Il devient nécessaire de supposer que les gens, riches ou pauvres, agissent probablement de façon rationnelle vis-à-vis de leur situation et que nous n’aurions sans doute pas mieux fait (bien que même en ayant lu ça vous soyez probablement toujours convaincu du contraire). Faire preuve d’humilité est nécessaire pour éviter de s’imaginer des solutions qui n’auraient en réalité pas d’effet voire pire, l’effet inverse. 

Les situations auxquelles nous sommes soumis – comprenant les normes, les informations ainsi que les points de référence – définissent nos décisions plus que notre présupposée « intelligence ».

« Suis-je meilleur qu’Emmanuel Macron? » Je ne pense pas. « Si j’avais été à sa place, si j’avais vécu exactement tout ce qu’il a vécu, aurais-je fait mieux? Aurais-je pris de meilleures décisions? » Probablement pas (bien que mon intuition me glisse cette envie de dire oui sans la moindre hésitation). Nous faisons face aux pires menaces et problèmes que l’humanité ait jamais rencontrées, avec un système complètement obsolète, et nous nous attendons sérieusement à ce que les dirigeants fassent un sans-faute, comme si c’était « normal ». Non. Faux. Je ne voudrais jamais être à la place de Macron car je n’aurais certainement pas pu faire mieux bien que je le désire.

Prenez un sans-abris dans la rue et demandez-vous: « si j’avais été à sa place, si j’avais vécu exactement tout ce qu’il a vécu, aurais-je fait mieux? » La réponse est probablement non, bien que le biais d’optimisme et l’effet de supériorité à la moyenne nous donnent envie de dire oui. La chance est un facteur non-négligeable de notre « réussite ». Là où l’on associe du « mérite » aux succès des ultra-riches, nous nous persuadons que les sans-abris en sont arrivés là par leurs propres fautes. Il y a en réalité simplement beaucoup de chance pour les riches, là où il y a beaucoup de malchance pour les pauvres (ils méritent donc autant les billets actuellement dans nos poches que nous).

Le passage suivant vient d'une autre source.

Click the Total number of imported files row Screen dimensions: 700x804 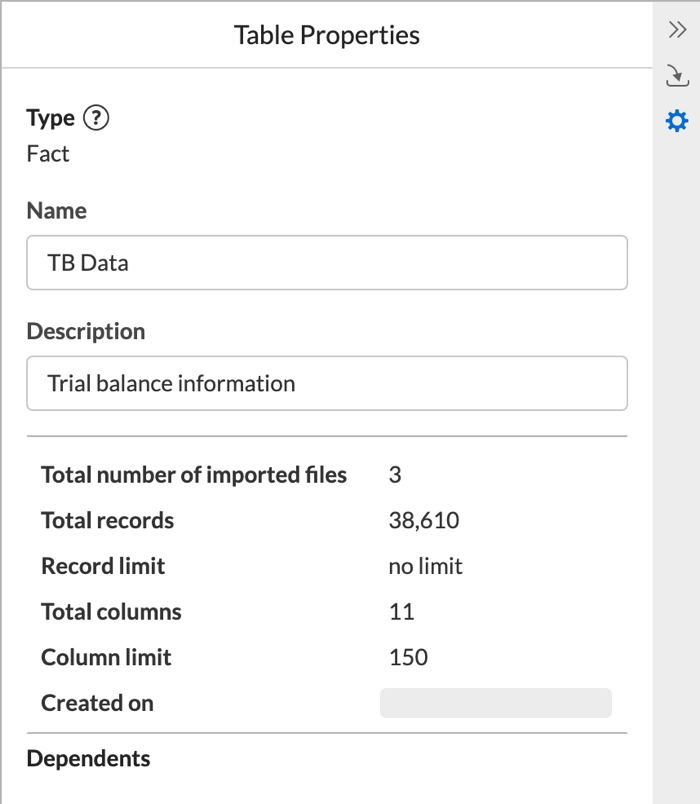(193, 475)
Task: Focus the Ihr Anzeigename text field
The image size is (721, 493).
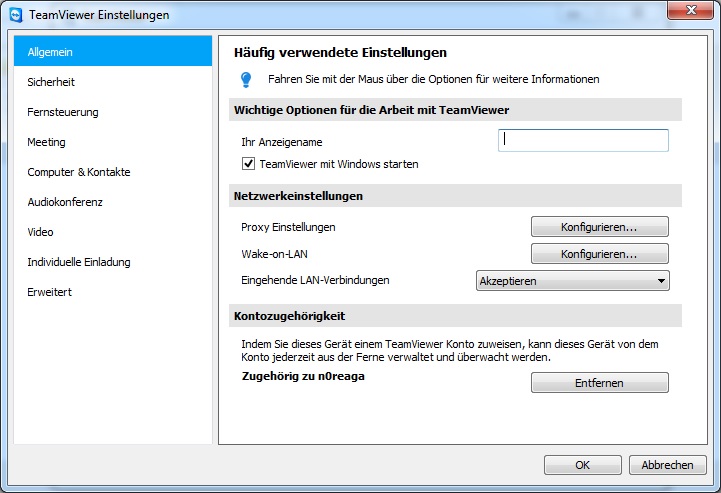Action: pos(583,140)
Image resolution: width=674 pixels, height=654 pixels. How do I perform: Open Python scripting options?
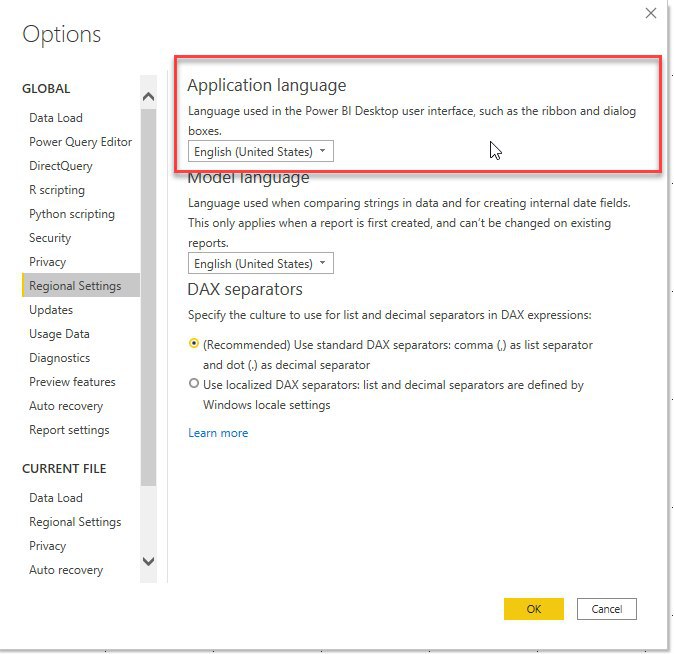tap(72, 214)
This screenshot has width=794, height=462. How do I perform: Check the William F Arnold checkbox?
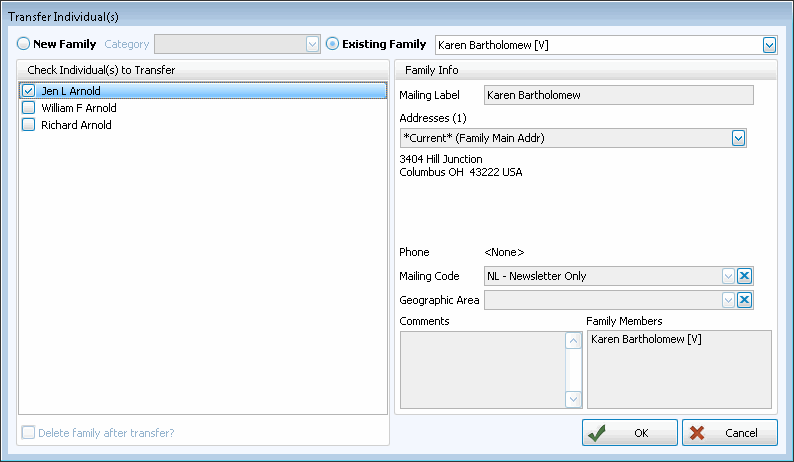pos(29,108)
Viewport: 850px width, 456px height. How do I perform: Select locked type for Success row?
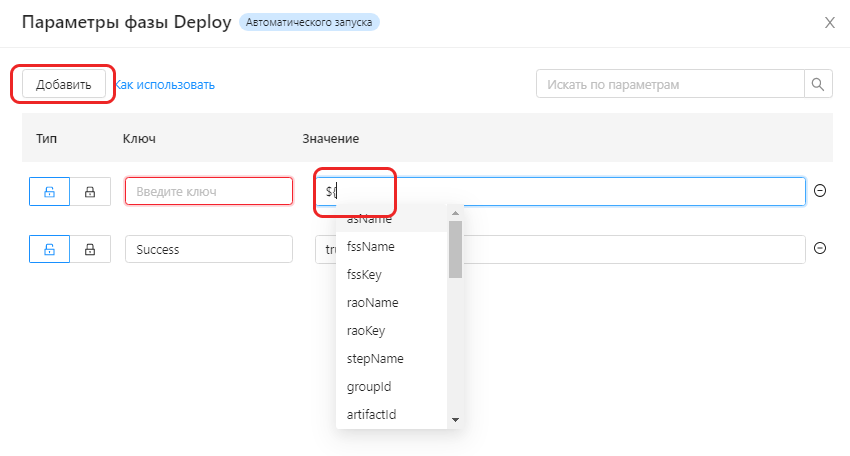click(89, 249)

Même les scientifiques sont soumis aux mêmes biais et erreurs de jugement. Le conformisme social est tant notre pire ennemi que notre meilleur allié. La théorie de Clovis par exemple – qui implique que l’humain serait arrivé aux Amériques il y a 13 500 ans -, a ainsi prédominé durant tout le XXe siècle. Des découvertes infirmant cela par Jacques Cinq-Mars et plus tard d’autres archéologues (voir ce chouette documentaire ARTE sur le sujet) ont ainsi été longtemps dévalorisées, et ont conduit à une polarisation des opinions sur le sujet: par ignorance de leur ignorance, heuristique de l’affect, conformisme social et donc biais de confirmation.

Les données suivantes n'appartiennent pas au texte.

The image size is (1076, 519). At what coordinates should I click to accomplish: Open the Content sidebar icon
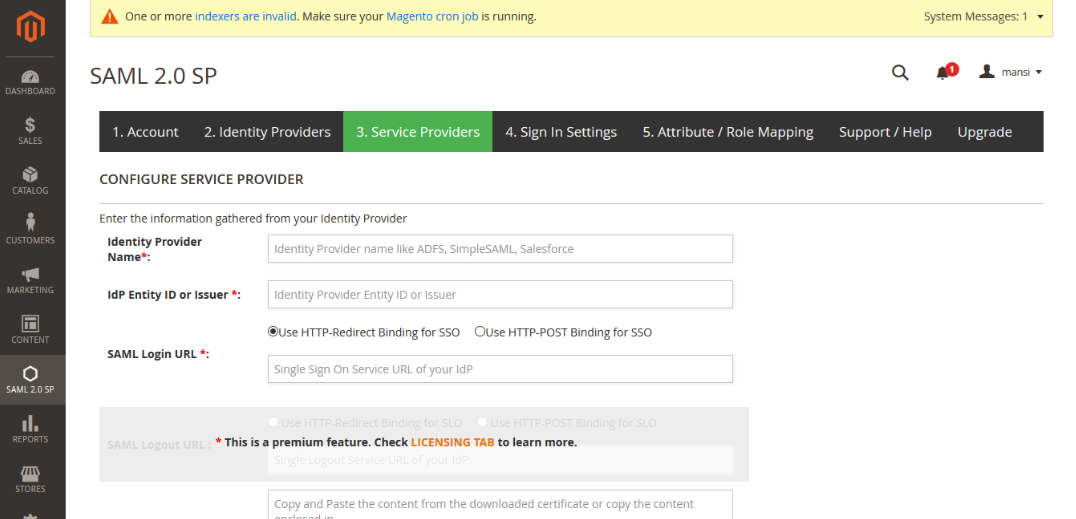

Les premiers archéologues ont en effet fondé une théorie s’appuyant sur des données, mais ignorant leur ignorance, n’ont pas remis en question leur jugement et se sont persuadés de sa validité. Par conformisme social, cette idée s’est imposée, et ensuite, toute information contraire a du être prouvée de façon autrement plus appuyée que cette fameuse « théorie de Clovis » elle-même (!) et n’était par conséquent pas reçue comme étant objectivement correcte. Toute découverte contraire à cette théorie devenue la « norme » a donc été vue comme fausse (oui, le conformisme social arrive donc bien à nous faire croire à des choses fausses, sans qu’on ne s’en rende compte). Les scientifiques n’échappent donc pas à la règle, et nous non plus. Nous ne ferions donc pas mieux que les autres à leur place.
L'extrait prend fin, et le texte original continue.